Increasing the trial process evidence base without increasing research waste

Brighton, UK

Speaker: Shaun Treweek

This is a talk at the International Clinical Trials Methodology Conference (ICTMC), Brighton, UK, 6th – 9th October 2019.  Venue is the Hilton Brighton Metropole.

 

Parallel Session 7C – Reducing Research Waste
Tuesday, Oct 8, 2019
2:00 PM – 3:05 PM

Introduction

The evidence available to inform trial process decisions is thin. This leads to research waste.  One way of improving the evidence base is to evaluate trial process alternatives in a Study Within A Trial (SWAT).  SWATs are gaining traction, especially in the UK and Ireland, with SWAT funding streams from the National Institute for Health Research (NIHR) and the Health Research Board (HRB) in Ireland.

The problem ahead

NIHR, HRB and others see a problem ahead: how do we avoid contributing to research waste ourselves by funding or doing SWATs that have, in fact, already answered their questions?  

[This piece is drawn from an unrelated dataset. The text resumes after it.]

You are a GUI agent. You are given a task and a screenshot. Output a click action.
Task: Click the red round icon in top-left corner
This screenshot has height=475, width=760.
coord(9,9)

Developing criteria to make sensible judgements

Trial Forge brought together a group of 28 trialists, methodologists, clinicians, patients, research funders and research governance staff from the UK, Ireland and Switzerland to develop a set of criteria to make decisions about when doing another evaluation of a SWAT is needed. 

I will present our five criteria.  The criteria consider the evidence coming from the cumulative meta-analysis of all evaluations of the SWAT, the certainty we have in that evidence judged using GRADE, the contexts in which the SWAT has been evaluated, and the balance of benefit and disadvantages for a) participants and b) the host clinical trial.  I will present worked examples of how the criteria apply to two SWATs, one in recruitment, one in retention.  I will also discuss how these criteria can be used to not only make decisions about whether a SWAT needs further evaluation but to guide the selection of the types of trials in which to embed future SWAT evaluation.  

Conclusion

To avoid research waste, decisions about which SWATs to evaluate, how and where needs a coordinated and structured approach.  The criteria we have developed are the start of such an approach.